Friday, February 9

jq: serialize for wordpress

This kind of just rolls off the tongue, right?

def towp: 
  if "null"==type then "N;"
  elif "boolean"==type then if . then "b:1;" else "b:0;" end
  elif "number"==type then if .==(.|floor) and .<9e15 then "i:"+(.|tostring)+";" else "d:"+(.|tostring)+";" end
  elif "string"==type then "s:"+(.|length|tostring)+":\""+.+"\";"
  else "a:"+(.|length|tostring)+":{"+(.|[to_entries|map(to_entries)[]|map(.value|towp)|add]|add)+"}"

For some reason, even though wordpress uses php, its serialized objects use a slightly different format from what's documented at -- see for a decent description and for a more official description.

Note, in particular, that in this wordpress format, strings get enclosing quotes but the reported length does not include those quotes. I do not yet know what this looks like for quotes and backslashes within a string - there are at least four possibilities (two hideously broken) for how that might be handled.

One issue, I imagine, is that when you delete an element from a php array, indices do not change for items after that point. The php serialize format does not preserve indices, but the wordpress serialize format does.

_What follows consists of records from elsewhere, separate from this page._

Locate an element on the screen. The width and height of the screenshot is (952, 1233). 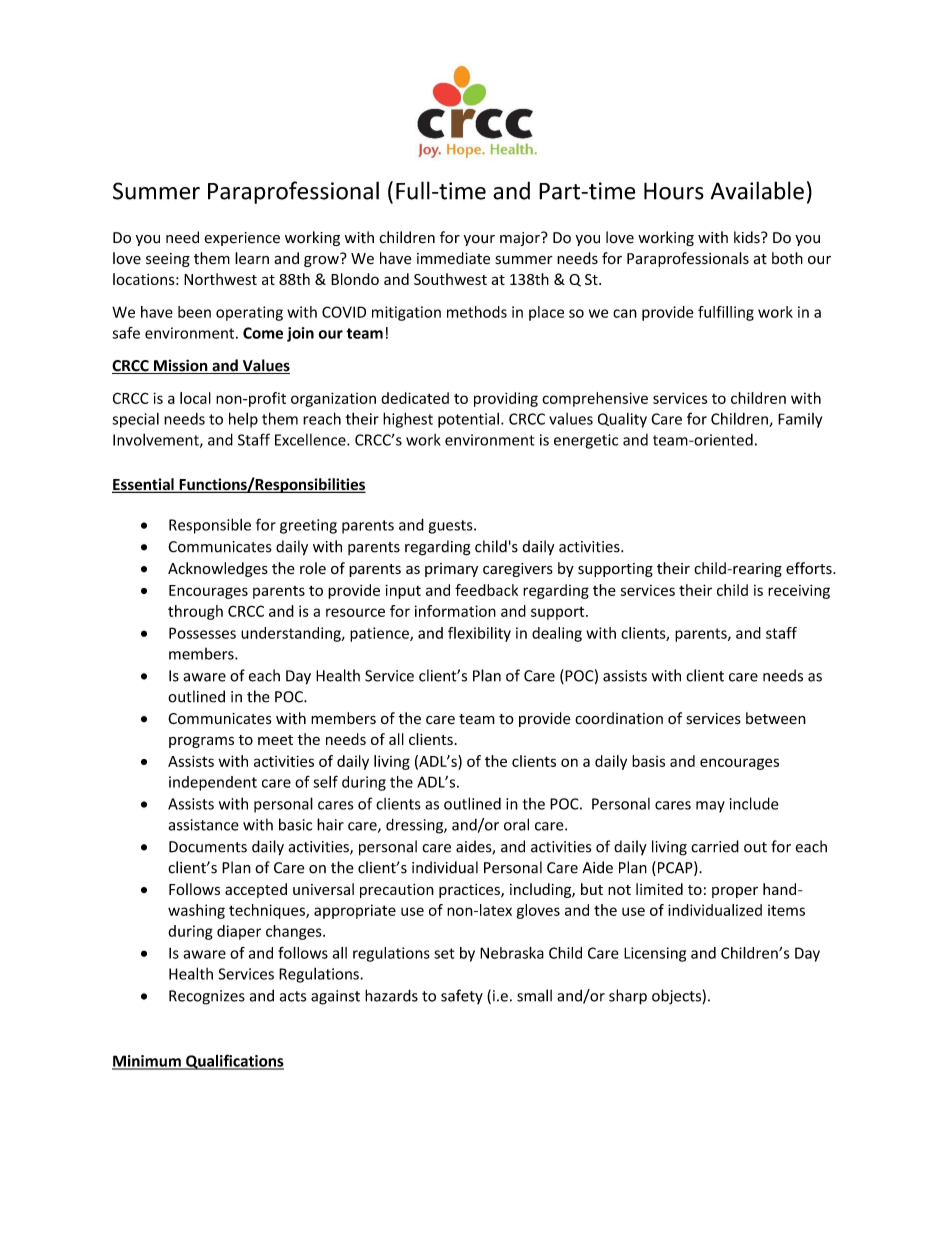
small is located at coordinates (534, 995).
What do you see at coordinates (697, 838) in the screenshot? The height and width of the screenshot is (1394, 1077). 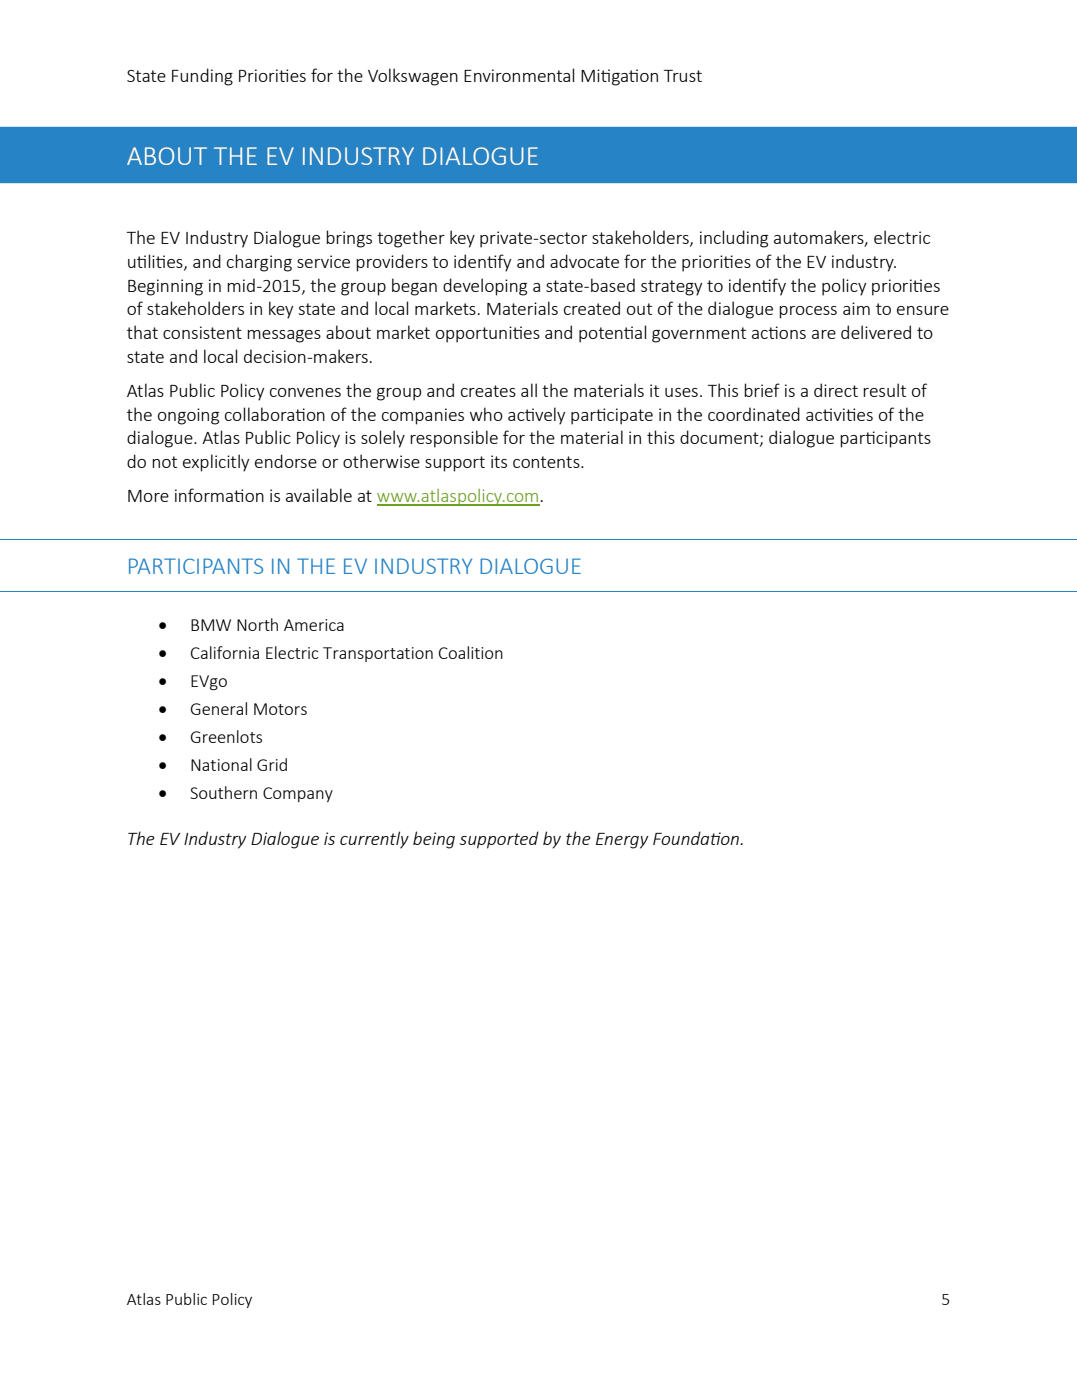 I see `Foundation` at bounding box center [697, 838].
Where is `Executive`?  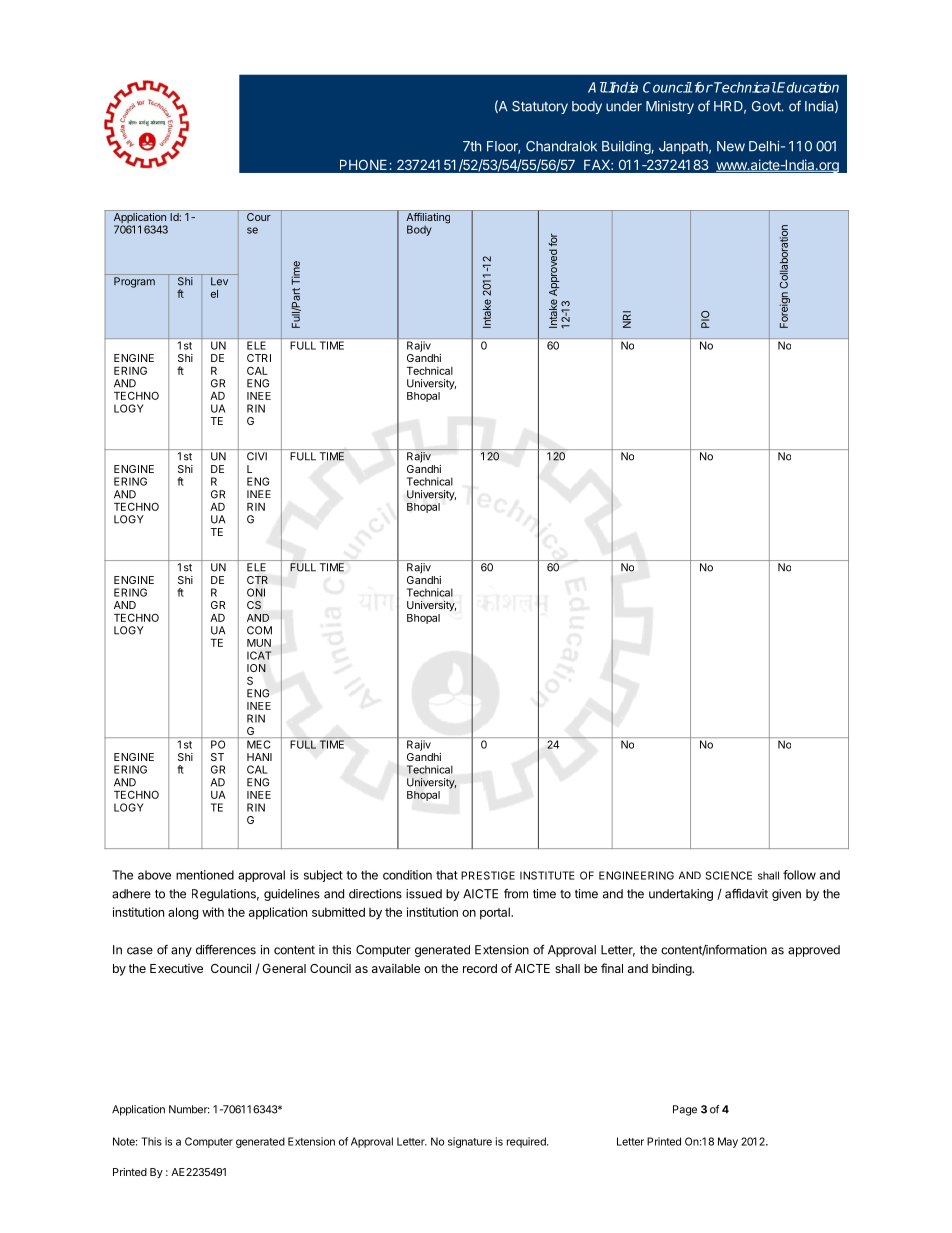
Executive is located at coordinates (176, 968).
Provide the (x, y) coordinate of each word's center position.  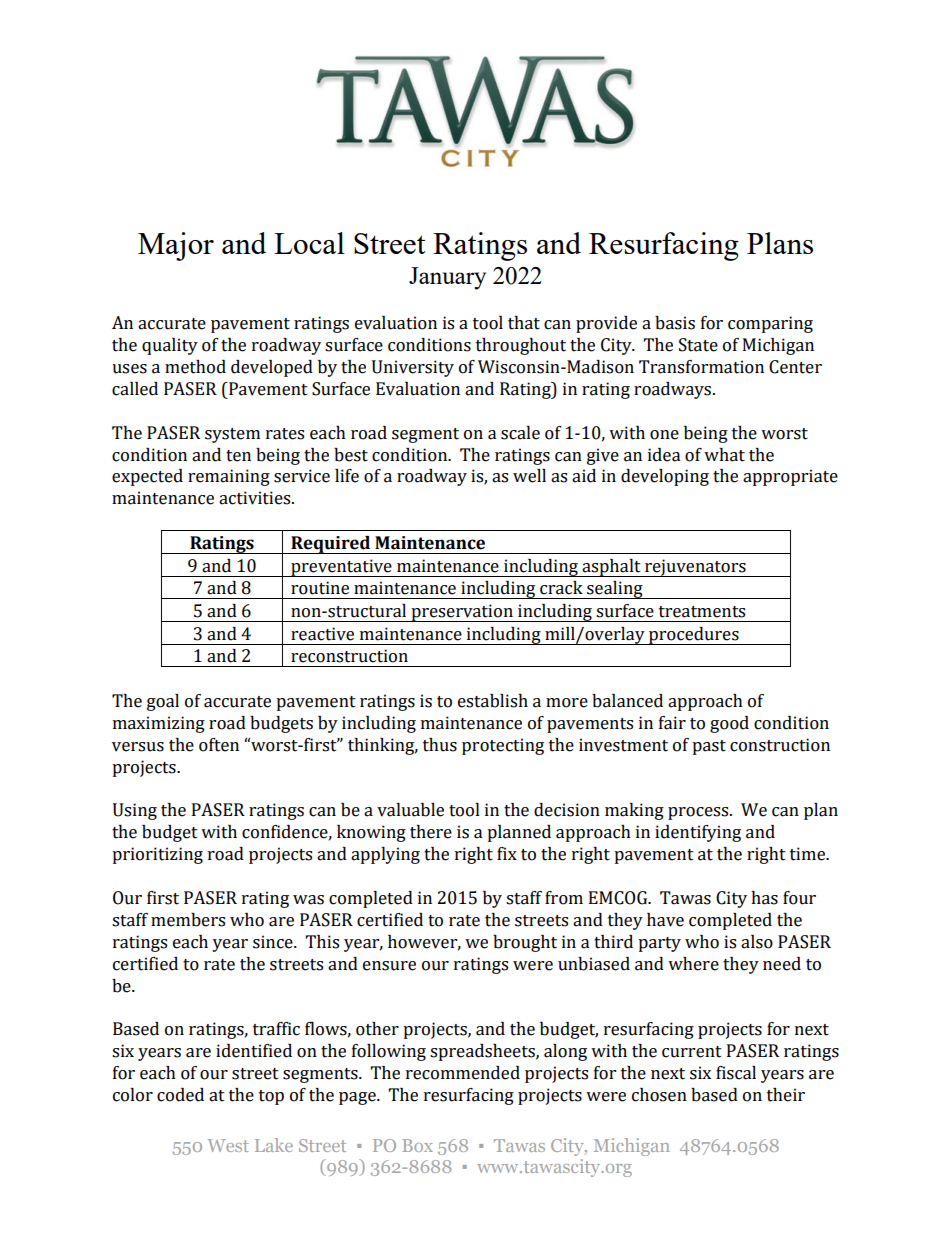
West (228, 1145)
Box (417, 1145)
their (786, 1095)
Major (176, 246)
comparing (770, 324)
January (447, 278)
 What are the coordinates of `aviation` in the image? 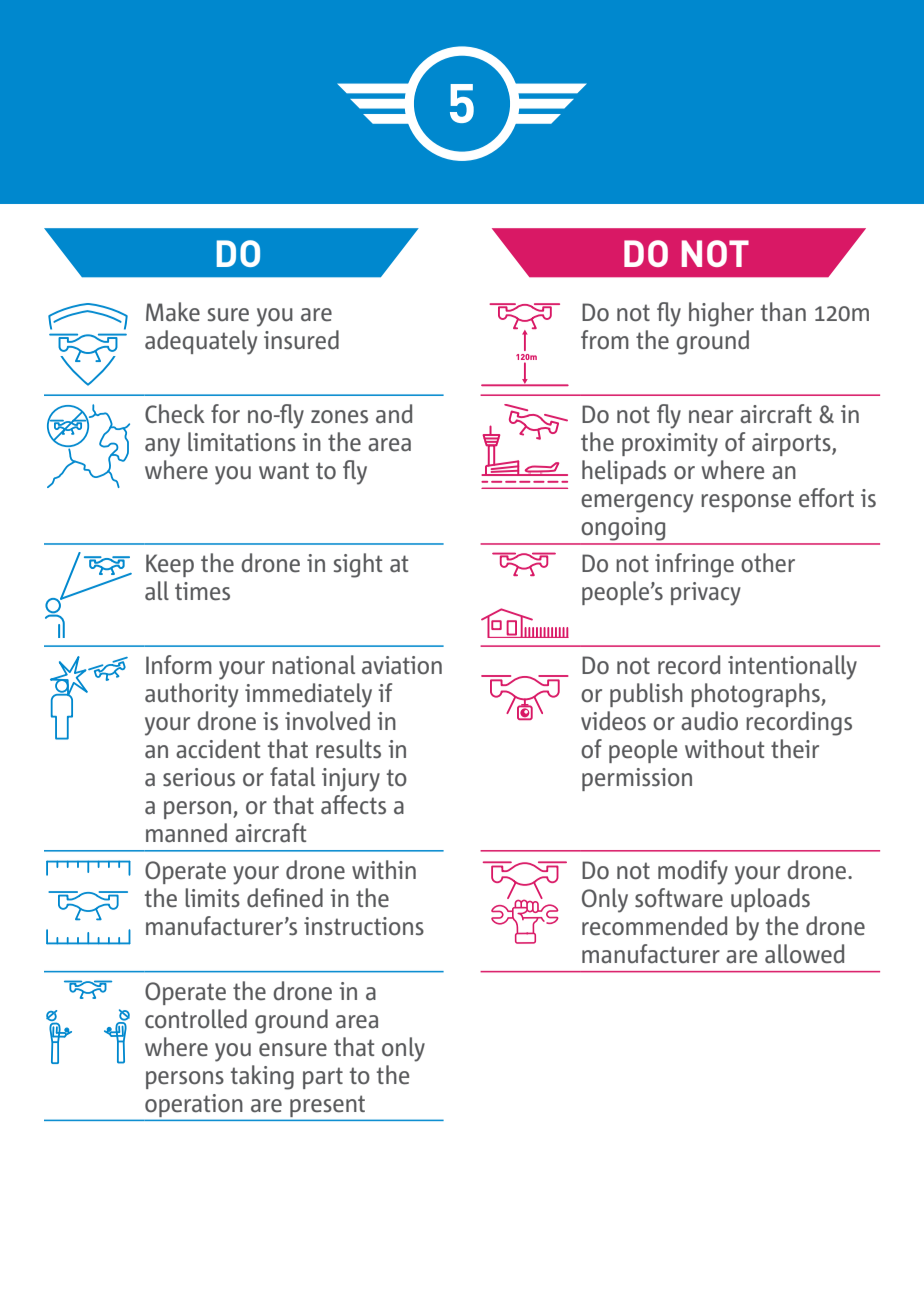 It's located at (402, 665).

Anyways... it's a defining characteristic of software that "what works" generally takes precedence over "what's formally correct" (at least, if you want it to work).

Thus, although I keep harping on the distinction between "boolean" as used in software and its history:
... I still have to use the word "boolean" in my code (and in my web searches when I want to be reminded of related syntactic issues or whatever else -- on the plus side, long words that are relatively meaningless do have some advantages when searching, as long as you know you need to search for tham).

But I guess that's related to one of the nice things about standards... there's so many to choose from.

And I guess that's also related to how you don't really want to use this on stuff that's already a string (unless sometimes it has to be something else, and you want to preserve that...).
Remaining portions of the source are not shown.